Issues with an SQL INCREMENT KEYS task

Task is: Create a genres table called "t_genres" with an auto incrementing primary key called "pk_id" and a unique column called "uk_name" that can't be null. The "uk_name" is a varchar of up to 45 characters.

My code:

CREATE TABLE t_genres (id INTEGER NOT NULL AUTO_INCREMENT PRIMARY KEY pk_id, uk_name VARCHAR(45) NOT NULL UNIQUE KEY);

Really struggling to follow all this Key stuff and what it's actually doing, any help would be much appriciated!

3 Answers

Did you add the "NOT NULL UNIQUE KEY" part??

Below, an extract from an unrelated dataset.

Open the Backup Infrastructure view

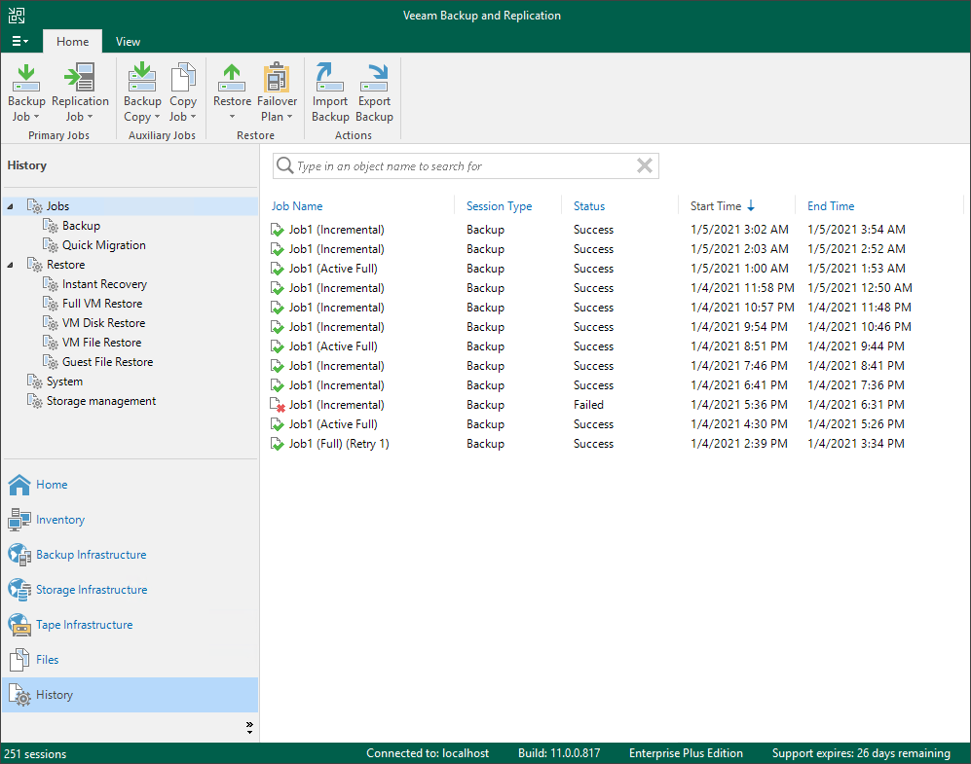pos(91,555)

in your code the part that is wrong is when you define the first column.

In your code you start the brackets and then use 2 names for the first column....first "id" then "pk_id".

(id INTEGER NOT NULL AUTO_INCREMENT PRIMARY KEY pk_id, Rest of your bracket)

so this is kind of like naming the first column "id" and "pk_id" at the same time.

change it to (pk_id INTEGER (..rest of the code...) PRIMARY KEY, uk_name VARCHAR(45) (..rest of the code...) );

without "id" !!

About the keys. The PRIMARY KEY makes sense because with it you can later reference it in another table. You could use different tables with different movies and always give the movies a FOREIGN KEY which stands for the key of the genre....

f.e. action has pk_key of 1....then every other table that has a action movie you just need to add a FOREIGN KEY with 1 and it will be labeled as an actionFilm. The point of that whole thing is, that if you like to change the genre...for example use it in another language....you don;t need to change every single movie , instead you change it in the genres tale and because of the keys every film gets automatically updated.

The unique key for name is just to make sure that no genre has the same name. Hope that makes some sense ;-)

Adam Duffield
Adam Duffield
30,494 Points

Hey, Sorry for the late reply! That kinda make's sense yeah, I can see why it's important to include keys in a database but I'm still not getting the task completed.

My code at the moment SQL CREATE TABLE t_genres (pk_id INTEGER AUTO_INCREMENT NOT NULL PRIMARY KEY, uk_name VARCHAR(45));

Error message says: Bummer! There's something wrong with the definition of your column named 'uk_name'.